Someone eventually needs to write the rules for translating the higher level language down to lower levels, but this isn't the same as "getting their hands dirty down to the metal" in the same way that you've implied because it can be done in tiny self-contained, small chunks following yet more rules and rigorously like a mathematical proof and therefore not be subject to the same pitfalls as languages like C. It also only has to be done once (per processor) but then the safety is ongoing.
This layering is just modular design and separation of concern. Look at IR in the LLVM project which has allowed an explosion of languages that can enjoy most of the same compiler optimizations that the C family enjoy using this principle.
(btw, the Rust project is very interesting in this subject)
* Of course, the term "safe" has a limited meaning. A compiler can't read your mind but, to the extent that a language is well designed, it can prevent you from doing things that you could not have intended to do and force you to follow rules that will never allow certain common errors that result from people having limited memory.
But C++ is a thousand times more than "C with objects".
I believe the above quote speaks for itself...
"C++, Objective-C, Perl, Python, Java, PHP, C#, D and Go all have block syntax that's derived from C"
And C got the block syntax from B which got it from BCPL which was a simplified version of CPL which was influnced by the first block structured language, ALGOL.
I was taugh ALGOL at University, though I had already been "mentally mutilated beyond hope of regeneration" by BASIC before that...
This may be true for new code, but when maintaining C++ code written by others, not so much. Everyone has a different set of "features they like".
No, no, no, you got the saying all wrong! Here's how it goes:
Or alternatively,
"[Regarding the 'cloud,'] ownership was what made America different than Russia." -- Woz
The downside of C++, is you can't look at the code and know what happens at the machine level. Joel Spolsky describes it below: (in an article on variable naming)
"In general, I have to admit that I’m a little bit scared of language features that hide things. When you see the code
i = j * 5;
in C you know, at least, that j is being multiplied by five and the results stored in i.
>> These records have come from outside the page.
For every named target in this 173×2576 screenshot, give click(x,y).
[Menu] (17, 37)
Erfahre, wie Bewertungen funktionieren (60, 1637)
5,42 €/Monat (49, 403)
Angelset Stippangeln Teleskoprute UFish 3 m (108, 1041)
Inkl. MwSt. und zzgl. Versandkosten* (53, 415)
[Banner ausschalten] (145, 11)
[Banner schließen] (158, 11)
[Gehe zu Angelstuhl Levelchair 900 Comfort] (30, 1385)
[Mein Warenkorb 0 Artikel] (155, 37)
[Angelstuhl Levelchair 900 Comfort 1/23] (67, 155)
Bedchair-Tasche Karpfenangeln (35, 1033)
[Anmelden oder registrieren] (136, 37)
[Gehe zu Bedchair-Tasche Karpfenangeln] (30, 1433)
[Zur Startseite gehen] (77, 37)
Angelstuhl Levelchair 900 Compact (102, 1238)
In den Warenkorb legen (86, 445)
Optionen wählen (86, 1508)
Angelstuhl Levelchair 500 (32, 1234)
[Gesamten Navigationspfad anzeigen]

But if you see that same snippet of code in C++, you don’t know anything. Nothing. The only way to know what’s really happening in C++ is to find out what types i and j are, something which might be declared somewhere altogether else. That’s because j might be of a type that has operator* overloaded and it does something terribly witty when you try to multiply it. And i might be of a type that has operator= overloaded, and the types might not be compatible so an automatic type coercion function might end up being called. And the only way to find out is not only to check the type of the variables, but to find the code that implements that type, and God help you if there’s inheritance somewhere, because now you have to traipse all the way up the class hierarchy all by yourself trying to find where that code really is, and if there’s polymorphism somewhere, you’re really in trouble because it’s not enough to know what type i and j are declared, you have to know what type they are right now, which might involve inspecting an arbitrary amount of code and you can never really be sure if you’ve looked everywhere thanks to the halting problem (phew!).
When you see i=j*5 in C++ you are really on your own, bubby, and that, in my mind, reduces the ability to detect possible problems just by looking at code."
My opinion is, for code that lives closer to the OS (or the OS itself), where there are fewer lines of code but which run more frequently, C is king. For code that needs to multiply/grow/combine/evolve faster and still run fast, C++ is often a better choice.